You, I, your uncle in Shadyside have all talked about. Why aren’t they blitzing more? 

He’s mentioned it several times but on the bye, addressed the question again. From the PPG’s Ray Fittipaldo.

“It’s easy to say blitzing solves your problems, but you still have people in the secondary who have to stand up,” Butler said. “Not that our secondary couldn’t. It’s just that we have a young secondary and we have to try to win football games. We’re doing what we think is best to win football games with the people we got.”

Intuitively, that makes some sense. But if we delve deeper into it, does it hold up? Let’s check it out.

It’s true rookies, Artie Burns and Sean Davis, have played in this Steelers’ secondary. I mean, duh. There’s only been 40 passing snaps all season where neither have been on the field. And of those plays, the Steelers have blitzed on 22.5% – using their standard of five man rushes – of those snaps, a considerable bump up in an albeit smaller sample size.

With both on the field, they’ve blitzed just five times, or 6.9%.

Looking at those numbers alone, Butler’s comment would seem to have merit. Too many rookies on the field and it’s not worth the risk of leaving those guys on islands.

But Davis and Burns have only each been on the field 72 passing plays this season. That’s less than a quarter of all dropbacks by offenses this season. So why isn’t the team blitzing more overall? If both were on the field all the time, that would make a lot of sense. But they’re not. And it’s happened only 11 snaps from the Kansas City Chiefs’ game, Week 4, and on.

From that point, the blitz rate is just slightly higher than the seasonal figure, from a little over 15% to 20.1%. Still way down from last season’s mark.

So still, Butler won’t send much pressure. What gives?

Is the fact just one rookie has been on the field, mostly Burns, especially lately, the driving force behind it? That would be strange. And concerning.

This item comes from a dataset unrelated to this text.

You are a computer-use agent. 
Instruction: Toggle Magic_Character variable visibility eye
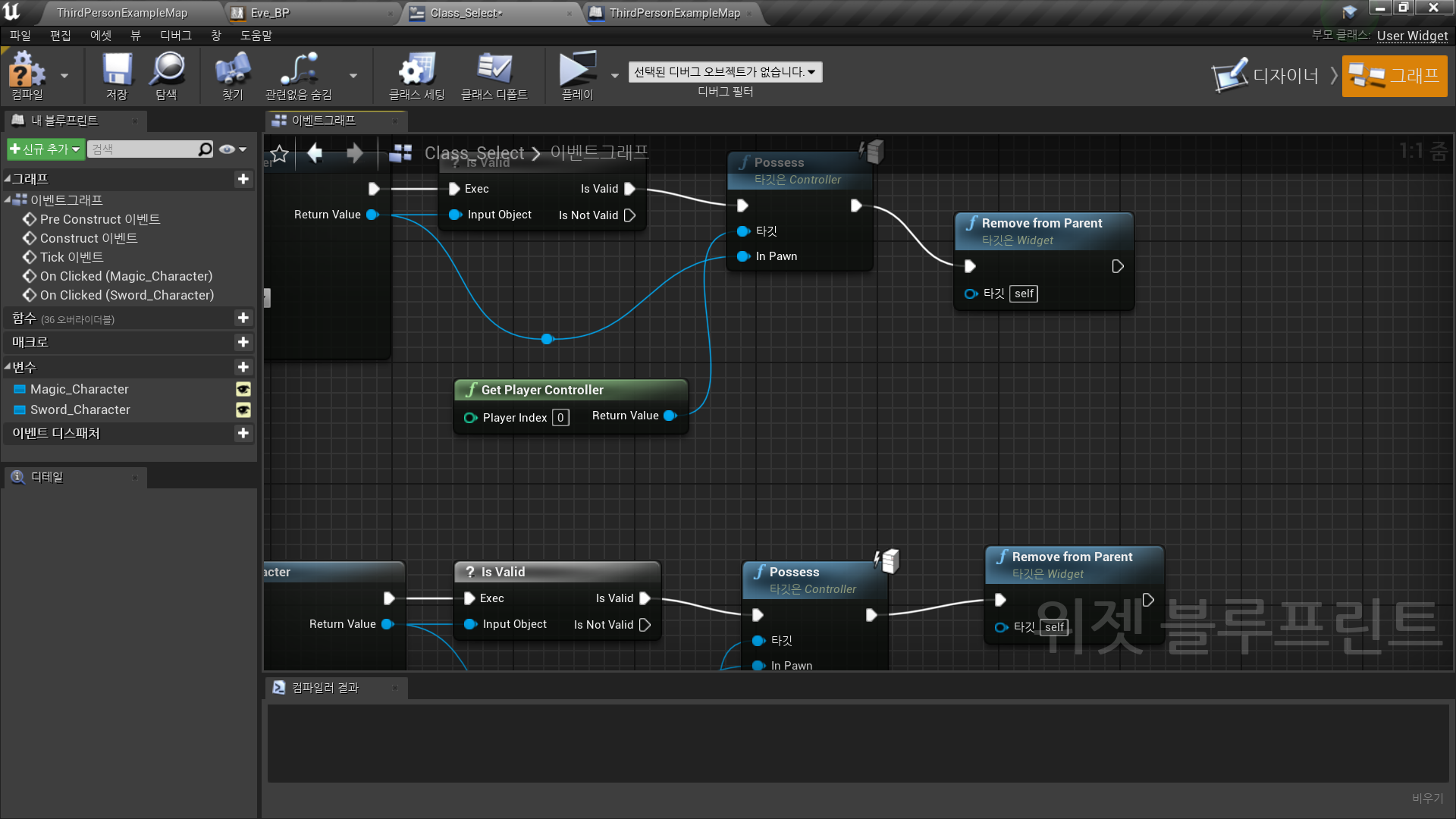tap(243, 389)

It’s not like the Steelers’ secondary was chalk full of experience last year. Ross Cockrell was signed on September 5th a year ago, someone who never had a regular season snap and missed out on the entirety of the team’s OTAs, minicamp, and all the preseason festivities. A couple weeks in, he was playing, and the Steelers were blitzing.

A lot.

Brandon Boykin was traded for during training camp, thrown onto Mike Tomlin’s “moving train.” It took him a lot longer than Cockrell to crack the lineup, you, uh, probably remember that, but he eventually did, and the Steelers blitzed. Sure, Boykin was a veteran to the league but new to the system and didn’t have any time to sit and learn like players brought in during the offseason are afforded.

To recap: last season, the Steelers had one practically rookie cornerback and one new one and they blitzed more than Dick LeBeau. This season, they have one rookie cornerback and now one sparingly used safety, and they’re more passive than a kitten.

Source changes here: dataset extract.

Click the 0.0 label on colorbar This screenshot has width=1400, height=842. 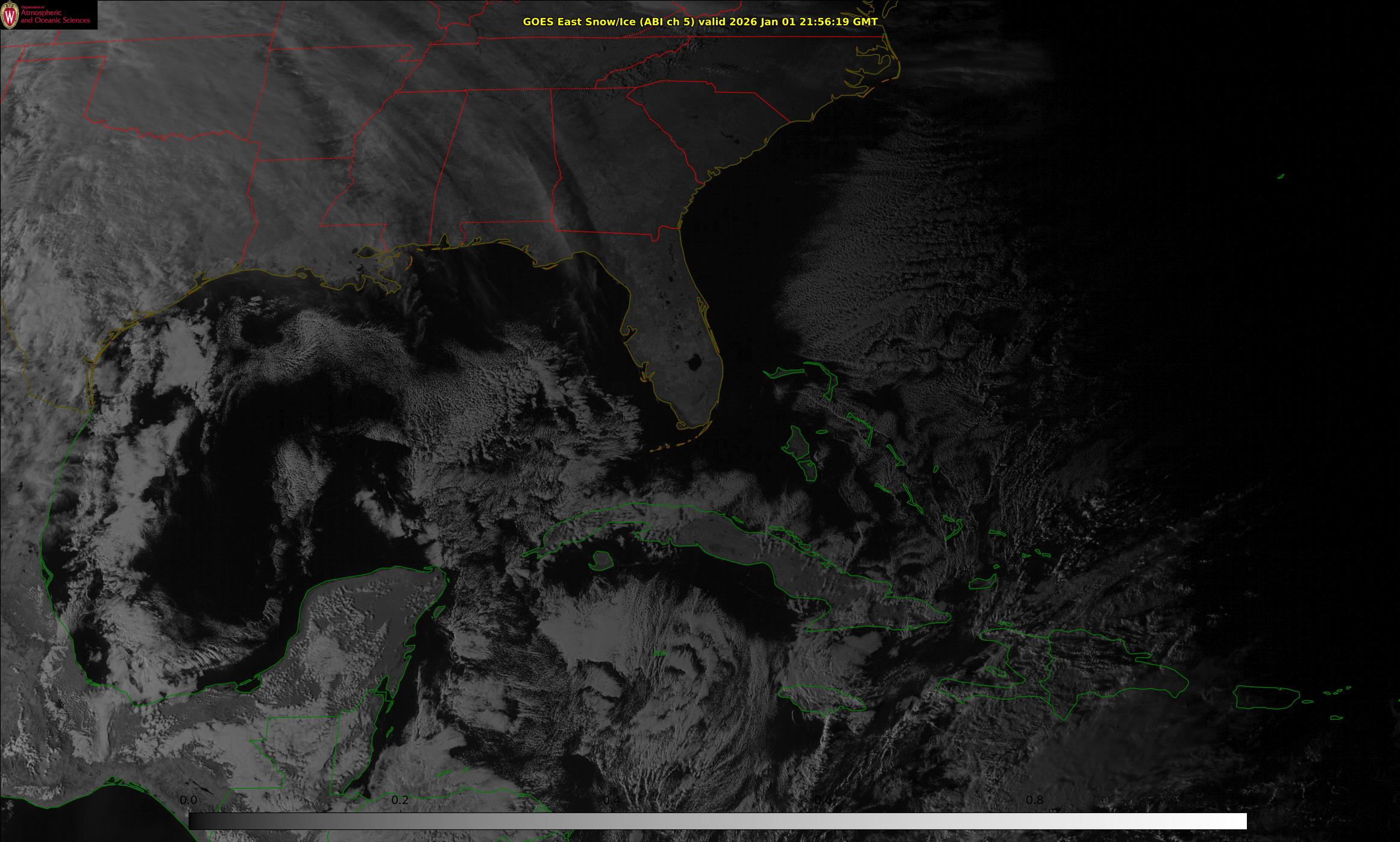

The rest of the secondary is unchanged. William Gay, Mike Mitchell, Robert Golden (with more starting experience), and a year-wiser Cockrell.

If you want the actual numbers, not just observations, Butler’s five man pressures have dropped from 33.2% in 2015 to 15.6% this season, a figure that’s been cut by more than half.

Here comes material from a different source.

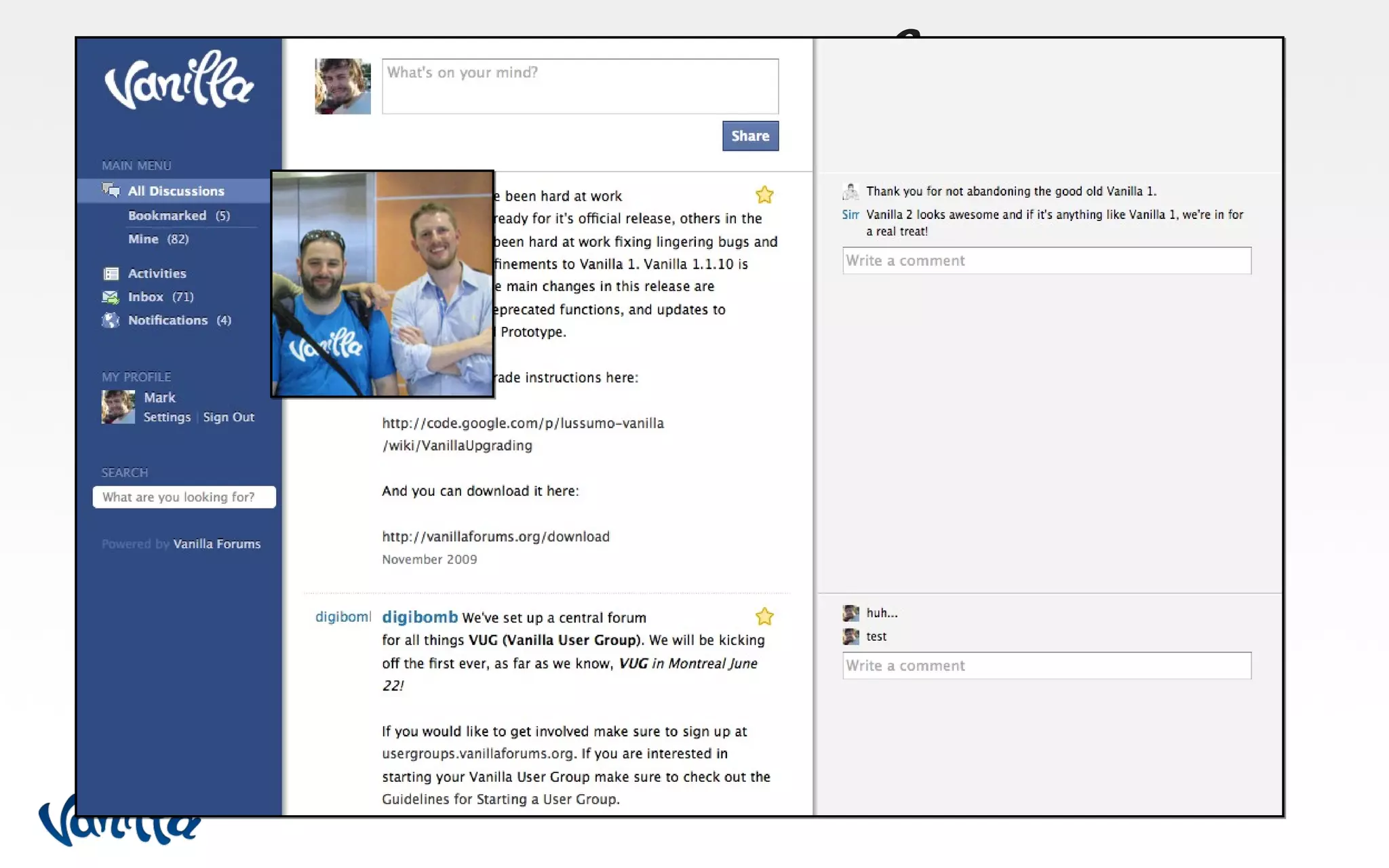Toggle bookmark star on digibomb discussion
Image resolution: width=1389 pixels, height=868 pixels.
pos(764,616)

And if Burns and/or Davis being on the field by themselves, not with the other, is such a scary thought that Butler will go against his admittedly aggressive, blitz-if-I-have-to nature, then that speaks incredibly poorly for the long-term outlook on either of those players.

This statement is a lot harder to test with objectivity than Tomlin’s comments about the run defense following the New England Patriots’ game. There is no way to truly know what the reason is. But from my view, while the fact the secondary has some youth does play a minor role in the lack of blitzes, especially when both Burns and Davis are on the field, it doesn’t do enough for me to explain it all.